Segment Start: Excerpt to read
Supporting the roll out of innovations across the NHS

At the Academic Health Science Network for the North East and North Cumbria (AHSN NENC) we support the development, evaluation, adoption and diffusion of innovations across the NHS to improve health outcomes and support the economy.

As part of our commitment to sustainable healthcare, we’re supporting Jump to roll out an innovative carbon engagement tool to NHS staff, following their successful SBRI Healthcare* application. Jump work with organisations to develop digital employee engagement programmes to create sustainable behaviour change and have been awarded £100k to work across 17 NHS Foundation Trusts across England.

AHSN NENC has provided support from the outset, including help with application writing, and we continue to work closely with Jump to support this project. Read on for more details about the progress during phase one.
Segment End: Excerpt to read
Work task 1> Duplicate the passage on NHS innovation roll-out, everything from "AHSN NENC has" down to "during phase one.".
Work task 2> According to the passage on NHS innovation roll-out, how much money has Jump been awarded?
The records play no part in this work.
Segment Start: Extracted entries
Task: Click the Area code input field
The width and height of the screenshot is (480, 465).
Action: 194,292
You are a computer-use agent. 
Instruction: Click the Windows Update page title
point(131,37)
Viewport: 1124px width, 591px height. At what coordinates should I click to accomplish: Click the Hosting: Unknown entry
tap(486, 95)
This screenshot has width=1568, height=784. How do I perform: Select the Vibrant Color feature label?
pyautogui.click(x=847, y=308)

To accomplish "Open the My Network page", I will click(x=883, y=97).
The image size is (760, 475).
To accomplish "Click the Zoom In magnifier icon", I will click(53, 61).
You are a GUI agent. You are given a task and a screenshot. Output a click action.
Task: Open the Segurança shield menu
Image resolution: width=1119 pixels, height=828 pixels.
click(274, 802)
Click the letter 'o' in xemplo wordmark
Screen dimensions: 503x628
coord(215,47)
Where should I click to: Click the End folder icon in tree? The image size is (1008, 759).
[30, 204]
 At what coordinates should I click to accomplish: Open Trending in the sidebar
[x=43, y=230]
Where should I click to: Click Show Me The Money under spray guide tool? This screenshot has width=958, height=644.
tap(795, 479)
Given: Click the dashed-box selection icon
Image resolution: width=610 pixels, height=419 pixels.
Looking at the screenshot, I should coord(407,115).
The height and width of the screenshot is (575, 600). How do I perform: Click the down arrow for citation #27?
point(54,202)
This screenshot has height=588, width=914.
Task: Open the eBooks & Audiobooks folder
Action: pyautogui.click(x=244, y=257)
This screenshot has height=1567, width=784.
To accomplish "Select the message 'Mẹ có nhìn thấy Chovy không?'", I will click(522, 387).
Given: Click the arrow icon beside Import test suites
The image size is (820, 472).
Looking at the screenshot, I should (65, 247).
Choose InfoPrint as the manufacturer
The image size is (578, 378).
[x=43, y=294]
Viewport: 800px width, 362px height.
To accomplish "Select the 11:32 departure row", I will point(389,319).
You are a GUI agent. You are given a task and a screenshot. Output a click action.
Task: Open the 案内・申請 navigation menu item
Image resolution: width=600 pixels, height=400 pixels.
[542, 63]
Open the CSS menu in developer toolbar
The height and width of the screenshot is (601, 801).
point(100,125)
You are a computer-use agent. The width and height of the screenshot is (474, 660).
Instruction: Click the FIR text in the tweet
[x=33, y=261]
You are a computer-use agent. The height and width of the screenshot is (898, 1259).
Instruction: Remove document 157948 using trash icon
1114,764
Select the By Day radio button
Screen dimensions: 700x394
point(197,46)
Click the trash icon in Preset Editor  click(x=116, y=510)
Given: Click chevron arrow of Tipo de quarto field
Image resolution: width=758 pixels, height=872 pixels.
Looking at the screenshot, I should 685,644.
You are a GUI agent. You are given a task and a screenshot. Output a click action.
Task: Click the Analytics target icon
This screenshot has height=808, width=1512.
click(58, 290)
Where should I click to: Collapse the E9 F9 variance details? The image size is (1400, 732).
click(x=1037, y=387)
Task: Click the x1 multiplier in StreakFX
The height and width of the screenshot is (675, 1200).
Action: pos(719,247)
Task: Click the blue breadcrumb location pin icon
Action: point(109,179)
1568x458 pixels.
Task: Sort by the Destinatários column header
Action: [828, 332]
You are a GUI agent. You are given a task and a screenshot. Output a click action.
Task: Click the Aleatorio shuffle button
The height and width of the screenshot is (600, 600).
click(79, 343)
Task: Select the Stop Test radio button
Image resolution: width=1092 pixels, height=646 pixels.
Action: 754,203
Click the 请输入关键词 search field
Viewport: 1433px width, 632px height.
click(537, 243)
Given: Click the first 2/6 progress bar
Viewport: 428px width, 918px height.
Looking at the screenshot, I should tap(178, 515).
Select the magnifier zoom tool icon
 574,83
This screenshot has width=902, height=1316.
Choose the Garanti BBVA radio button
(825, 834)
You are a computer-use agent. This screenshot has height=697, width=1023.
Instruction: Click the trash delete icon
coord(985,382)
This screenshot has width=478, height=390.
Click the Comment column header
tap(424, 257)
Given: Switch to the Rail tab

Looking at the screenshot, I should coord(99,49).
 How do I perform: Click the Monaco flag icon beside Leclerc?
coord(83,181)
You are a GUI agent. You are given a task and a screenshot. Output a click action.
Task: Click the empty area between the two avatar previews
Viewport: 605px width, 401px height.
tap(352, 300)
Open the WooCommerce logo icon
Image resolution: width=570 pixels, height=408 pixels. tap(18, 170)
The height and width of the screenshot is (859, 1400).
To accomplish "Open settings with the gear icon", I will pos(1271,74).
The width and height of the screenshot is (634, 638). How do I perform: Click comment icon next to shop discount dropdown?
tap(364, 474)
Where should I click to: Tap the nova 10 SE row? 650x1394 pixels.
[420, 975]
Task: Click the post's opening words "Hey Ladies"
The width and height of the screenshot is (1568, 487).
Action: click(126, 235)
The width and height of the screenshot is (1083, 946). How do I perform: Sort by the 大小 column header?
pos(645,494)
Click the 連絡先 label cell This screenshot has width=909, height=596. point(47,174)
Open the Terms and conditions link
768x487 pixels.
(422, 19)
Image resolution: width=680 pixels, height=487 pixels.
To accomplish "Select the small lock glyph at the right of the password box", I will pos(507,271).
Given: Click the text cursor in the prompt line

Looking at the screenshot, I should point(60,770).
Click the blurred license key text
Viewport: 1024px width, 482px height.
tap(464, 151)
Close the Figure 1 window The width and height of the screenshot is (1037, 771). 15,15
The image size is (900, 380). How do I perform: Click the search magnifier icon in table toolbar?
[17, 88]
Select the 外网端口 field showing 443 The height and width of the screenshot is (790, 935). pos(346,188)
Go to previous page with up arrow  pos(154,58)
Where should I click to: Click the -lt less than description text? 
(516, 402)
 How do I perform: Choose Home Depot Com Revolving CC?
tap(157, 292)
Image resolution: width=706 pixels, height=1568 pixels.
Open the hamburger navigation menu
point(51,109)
Segment End: Extracted entries
Task response 1>
AHSN NENC has provided support from the outset, including help with application writing, and we continue to work closely with Jump to support this project. Read on for more details about the progress during phase one.

Task response 2> £100k